• **THE DATA**:
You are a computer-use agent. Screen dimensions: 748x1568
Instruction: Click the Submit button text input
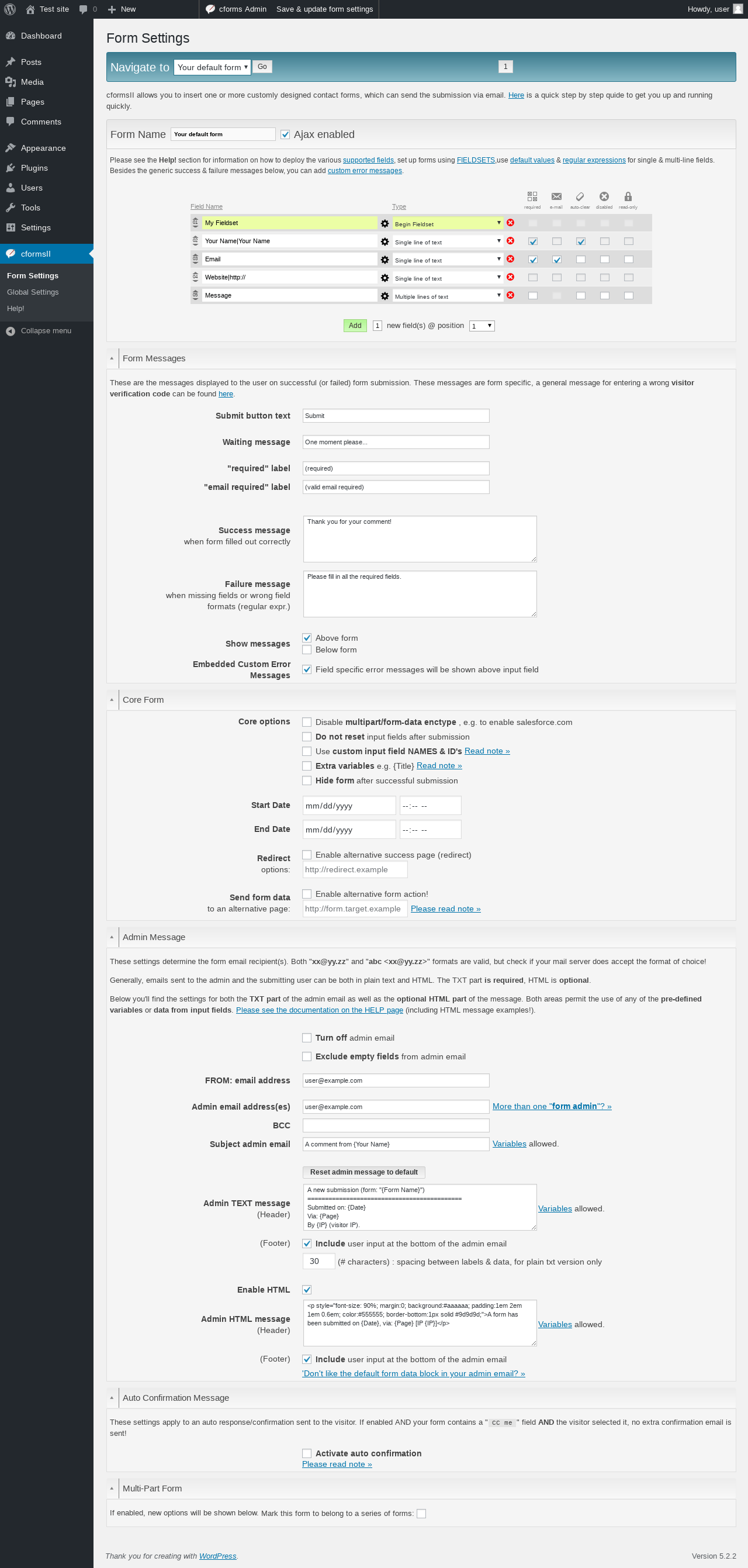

--

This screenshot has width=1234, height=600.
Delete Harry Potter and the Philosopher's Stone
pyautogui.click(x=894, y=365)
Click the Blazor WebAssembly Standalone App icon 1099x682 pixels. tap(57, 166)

--

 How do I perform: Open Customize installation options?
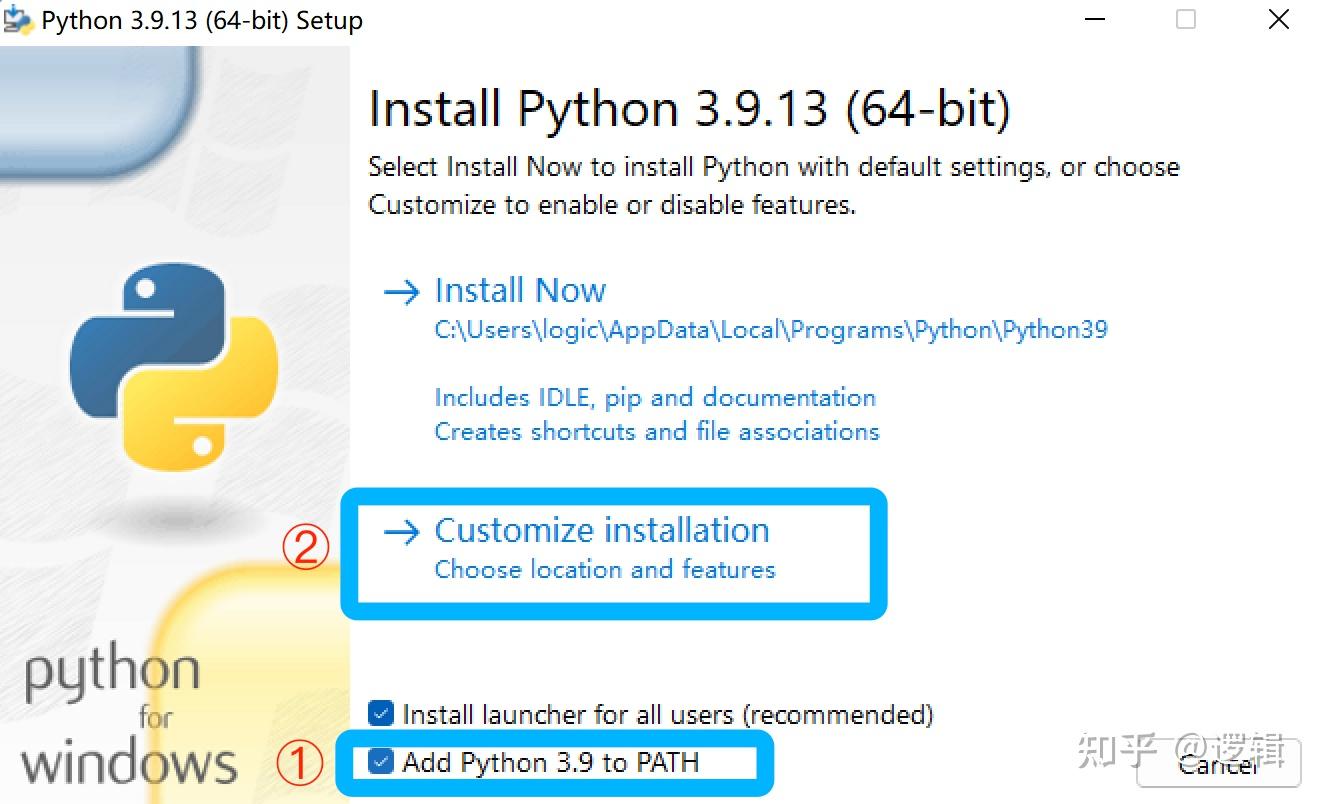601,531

• **WHAT IS REQUIRED**: Take the records above and return, word for word, only the lines that fall from the line with "You are a computer-use" to the line with "Instruction: Click the", both of them included.

• **EXERCISE SOLUTION**:
You are a computer-use agent. Screen dimensions: 748x1568
Instruction: Click the Submit button text input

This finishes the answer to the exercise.